本稿では、導入時に実際に詰まりやすい論点, 失敗しない移行順序, 組織に説明できる効果測定までを実務視点で整理します。
何が変わるのか
これまで多くの組織では次の課題が残っていました。
- Dependabotが私設レジストリへ接続するために静的資格情報を保持
- Code Scanningジョブごとに認証設計がばらつく
- ローテーションが属人的な手順書運用になる
組織OIDCで重要なのは、「認証を短命化する」だけでなく「認証ルールを中央集約できる」点です。
推奨アーキテクチャ
- Identity層: GitHub OIDCとクラウドIdPの信頼関係
- Access層: レジストリ権限を用途単位で分離
- Governance層: ポリシー監査と例外期限管理
この3層を分けると、セキュリティ強化と開発速度維持を両立しやすくなります。
クレーム設計の要点
組織名だけで広い権限を与える設計は避けます。

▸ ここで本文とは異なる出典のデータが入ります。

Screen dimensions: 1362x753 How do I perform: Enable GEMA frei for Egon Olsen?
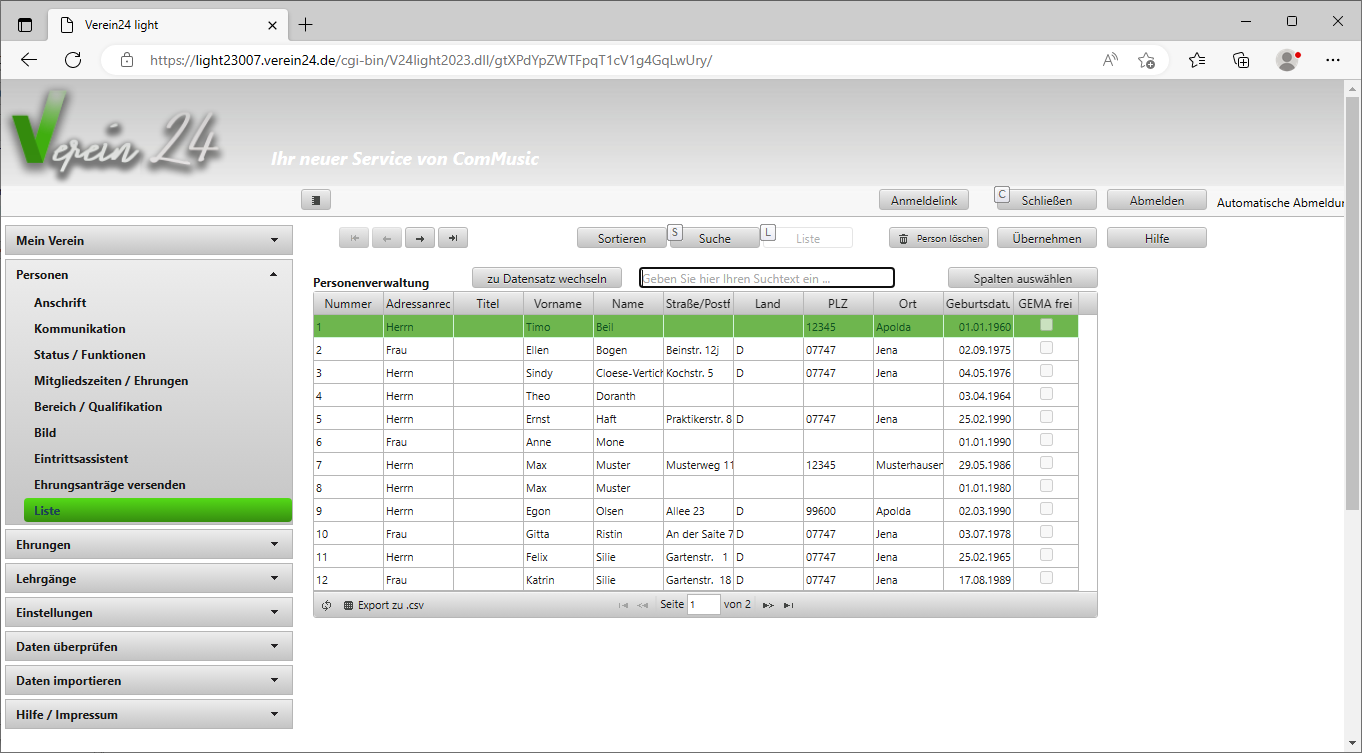pyautogui.click(x=1046, y=509)
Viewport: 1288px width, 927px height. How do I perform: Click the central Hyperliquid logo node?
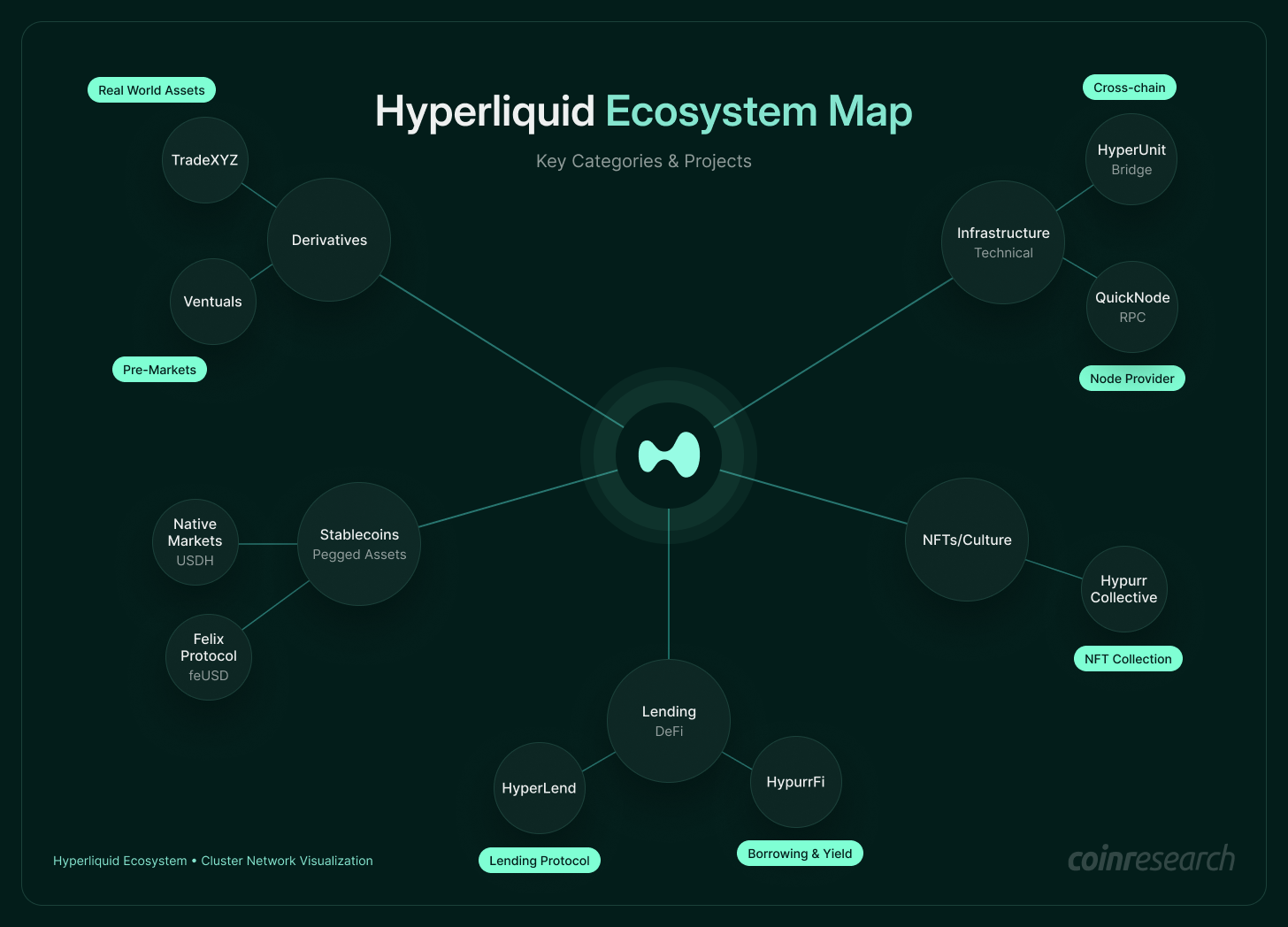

最低限、次の文脈を含めます。
- リポジトリまたは許可パターン
- ジョブ種別(dependency-update / code-scan)
- 実行環境(prod / non-prod)
- セッション有効期限
これにより、更新ジョブに必要な読み取り権限だけを短時間付与し、権限の横展開を防げます。
止めない移行手順
1週目: 棚卸し
- 私設レジストリ利用リポジトリの一覧化
- 既存シークレット依存の見える化
- 互換性リスクの高いケース抽出
2週目: 併用期間
- パイロットでOIDC認証を有効化
- 一時的に旧方式をフォールバックとして残す
- 失敗理由を分類して計測
3〜4週目: レーン強制
- 重要系はOIDCのみ
- 一般系は期限付きフォールバック
- 検証系は任意だがテレメトリ必須
監査と現場を両立するコントロール
- 新規設定で長期資格情報を検知したらブロック
- 再利用可能なワークフローテンプレートを提供
- クレーム不一致時のエラーを人が読める形で返す
- 例外チケットの期限超過をダッシュボード化
「守るために遅くなる」を減らすには、開発者の初回成功率を上げる設計が必須です。
効果測定
活動量ではなく結果で評価します。
- 静的資格情報の件数推移
- 依存更新ジョブ成功率
- 認証障害の復旧中央値
- 30日超の例外件数
- ポリシー拒否理由の内訳
セキュリティ指標と開発指標が同時に改善しているかを確認します。
60日運用プラン
- Day 1-15: 棚卸し, テンプレート整備, パイロット開始
- Day 16-35: レーン移行, 中央監視運用開始
- Day 36-60: 重要系完全移行, 旧シークレット廃止
まとめ
組織OIDCは単なる設定変更ではなく、CIの認証統制を設計し直す機会です。レーン設計と計測を先に決めて進めることで、スピードと安全性を同時に底上げできます。